August 3, 2013
By Matt Paprocki

With the stroke of a pen, Gov. Pat Quinn eliminated dozens of state boards and commissions he calls “unnecessary.”

It’s his effort to streamline state government.

Quinn recently issued the executive order to get rid of boards that are inactive and consolidate commissions that overlap. They range from the Governor’s Agriculture Advisory Council to the Racial Profiling Task Force.

“I’m issuing an executive order to officially eliminate or consolidate 75 boards and commissions to increase efficiency,” Quinn said during his budget address last week.

Forty-eight hours later, Quinn delivered on this promise introduced during his annual budget address.

One of the units he’s eliminating is the Abraham Lincoln Bicentennial Commission.

The commission organized and coordinated events to celebrate Lincoln’s 200th birthday in 2009.

“The commission’s work was very important,” Chris Wills, spokesman for the Illinois Historic Preservation Agency, said. “It was taking advantage of a once-in-a-lifetime opportunity, and it seemed to go beautifully. There was an extreme increase in Lincoln’s sites. There were articles all over the nation.”

But, the work has been done for years. And it’s not the only commission that’s inactive.

In addition to officially dissolving the group, the governor is eliminating several others, such as the Safe Games Task Force and Illinois Reform Commission.

According to a website, that unit finished its work in 2009.
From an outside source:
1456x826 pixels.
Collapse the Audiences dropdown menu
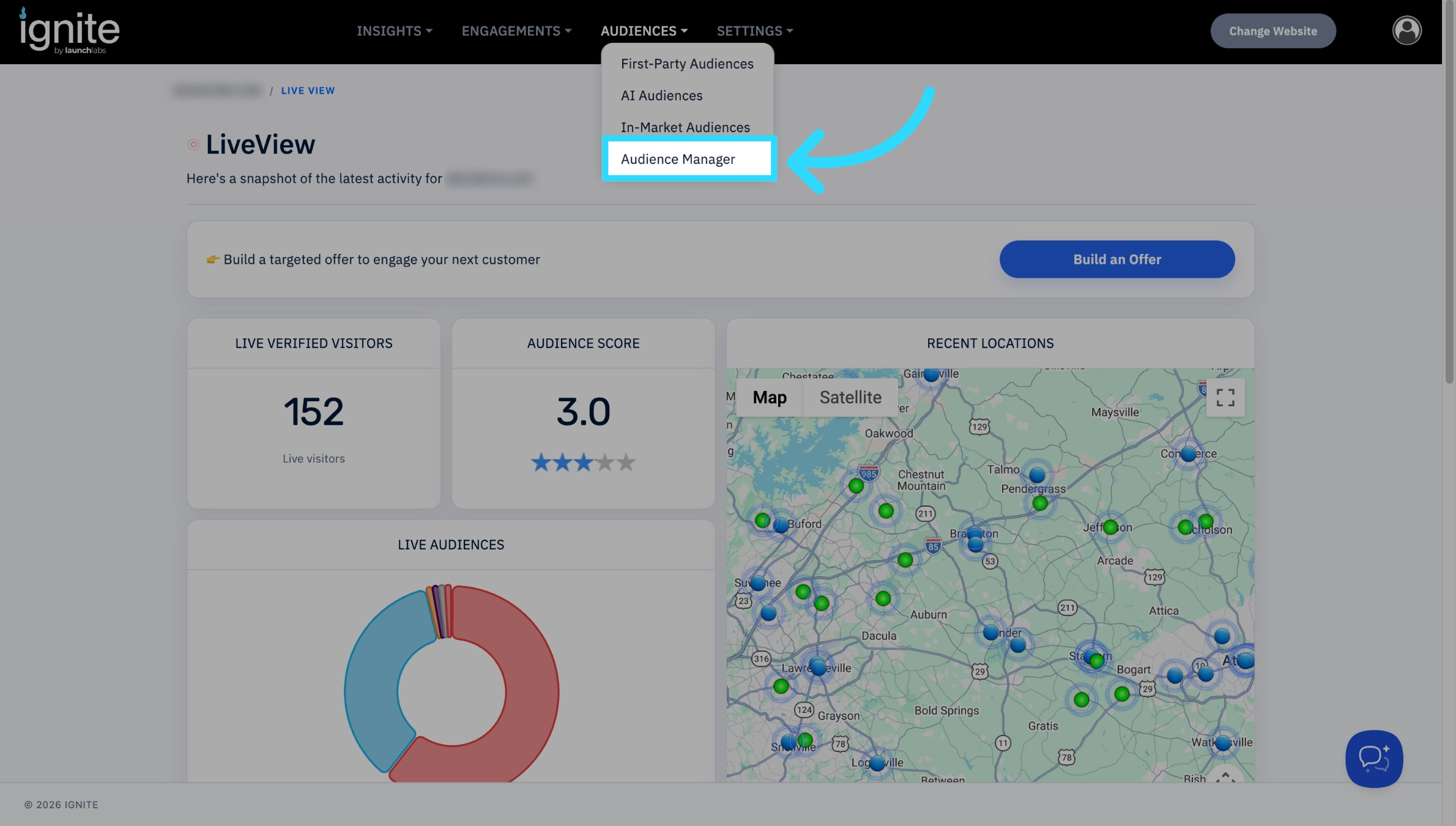644,31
“Some are more regulatory, actually oversee and have actual things they do,” said Chris Mooney, political studies professor at the University of Illinois – Springfield. “Some have–for instance, the parole board–they actually do specific things, work a lot of hours, impact people’s lives. Some are vaguely defined, hardly ever meet, and were there for some oversight purpose or political purpose originally.”

As long as the General Assembly doesn’t object, the governor is also getting rid of two railroad relocation authorities and the Health Care Workplace Violence Prevention Task Force.

“We would definitely commend the governor at looking at some of these task forces and shutting down the ones are inactive,” Matt Paprocki, senior director of government affairs for the Illinois Policy Institute, said. “We also think they need to look at some of these task forces before setting them up.”

With the executive order, Illinois still has 317 boards and commissions. Of those, 24 are paid. Eight are full time, and 16 are part time. The rest are all volunteer.

The governor’s office hasn’t said how much money the elimination and consolidation of boards and commissions will save the state, instead saying it’s about efficiency.